Honduras
El expresidente de Honduras Manuel Zelaya Rosales no piensa renunciar a una pensión vitalicia que se paga hasta la muerte.
Personalmente y sin ocupar apoderados legales, el expresidente Zelaya se presentó ayer a las oficinas del Instituto de Jubilaciones y Pensiones de los Empleados Públicos (Injupemp) con el fin de tramitar la pensión de 30,000 lempiras mensuales que le corresponden por haber ocupado la silla presidencial.
Zelaya fue atendido sin "privilegios" por ser este un trámite normal. Algunos expresidentes lo han aceptado pero han enviado a sus apoderados legales. Zelaya se ha incorporado a su vida normal en Honduras, tras su retorno de República Dominicana donde vivió casi dos años para evadir la justicia.
Retornó hasta que los procesos judiciales en su contra se anularon.
En ese país, se reconoció que se le pagaban todos sus gastos, incluyendo los cuotas escolares y colegiales de sus hijos.

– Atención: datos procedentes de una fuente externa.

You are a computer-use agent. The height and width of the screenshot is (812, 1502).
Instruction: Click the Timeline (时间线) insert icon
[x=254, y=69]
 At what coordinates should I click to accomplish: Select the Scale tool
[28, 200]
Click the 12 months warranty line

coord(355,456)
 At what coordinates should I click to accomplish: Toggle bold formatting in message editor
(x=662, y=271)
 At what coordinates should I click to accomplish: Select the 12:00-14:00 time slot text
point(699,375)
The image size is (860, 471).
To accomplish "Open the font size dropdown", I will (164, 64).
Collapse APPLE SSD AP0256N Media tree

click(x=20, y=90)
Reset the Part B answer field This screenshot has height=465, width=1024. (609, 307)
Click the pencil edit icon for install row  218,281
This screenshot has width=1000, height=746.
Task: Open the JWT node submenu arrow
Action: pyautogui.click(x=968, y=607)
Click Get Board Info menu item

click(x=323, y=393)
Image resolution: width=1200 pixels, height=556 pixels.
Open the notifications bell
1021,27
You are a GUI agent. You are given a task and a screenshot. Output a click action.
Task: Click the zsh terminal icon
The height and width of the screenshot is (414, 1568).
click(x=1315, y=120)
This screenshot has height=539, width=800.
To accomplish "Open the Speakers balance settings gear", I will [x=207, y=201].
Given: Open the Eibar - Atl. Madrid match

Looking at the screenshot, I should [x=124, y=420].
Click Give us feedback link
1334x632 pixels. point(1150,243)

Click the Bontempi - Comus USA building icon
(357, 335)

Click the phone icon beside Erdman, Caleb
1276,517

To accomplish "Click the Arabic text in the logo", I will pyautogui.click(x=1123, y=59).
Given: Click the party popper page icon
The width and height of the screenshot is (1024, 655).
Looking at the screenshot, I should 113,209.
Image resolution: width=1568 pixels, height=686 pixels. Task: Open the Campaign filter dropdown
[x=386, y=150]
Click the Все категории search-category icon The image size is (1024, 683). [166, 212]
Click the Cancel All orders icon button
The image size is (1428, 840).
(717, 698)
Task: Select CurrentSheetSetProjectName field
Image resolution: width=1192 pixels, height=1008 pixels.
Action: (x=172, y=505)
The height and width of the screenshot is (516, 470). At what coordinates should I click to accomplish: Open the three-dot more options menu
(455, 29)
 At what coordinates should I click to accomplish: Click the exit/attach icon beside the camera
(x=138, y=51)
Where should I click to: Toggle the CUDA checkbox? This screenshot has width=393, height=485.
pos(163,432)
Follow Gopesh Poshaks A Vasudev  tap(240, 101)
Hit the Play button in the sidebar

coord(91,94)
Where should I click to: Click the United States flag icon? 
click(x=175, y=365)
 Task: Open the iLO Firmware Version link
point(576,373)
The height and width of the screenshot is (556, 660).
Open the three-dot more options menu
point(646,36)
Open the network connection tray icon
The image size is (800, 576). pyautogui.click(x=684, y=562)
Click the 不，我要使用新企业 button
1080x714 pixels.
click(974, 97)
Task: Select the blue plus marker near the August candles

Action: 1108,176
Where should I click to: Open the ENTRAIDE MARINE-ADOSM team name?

El expresidente también recibe una sueldo de cerca de 5,000 dólares mensuales por una o dos sesiones al mes por parte del Parlamento Centroamericano, al que se incorporó valiéndose de los reglamentos ambiguos de ese organismo.
El presidente Porfirio Lobo Sosa y el exmandatario Manuel Zelaya Rosales suscribieron el llamado Acuerdo de Cartagena, arropados por los presidentes de Colombia y Venezuela, Juan Manuel Santos y Hugo Chávez, respectivamente.
Ese acuerdo permitió el regreso de Zelaya a Honduras y la reincorporación de Honduras a la Organización de Estados Americanos (OEA).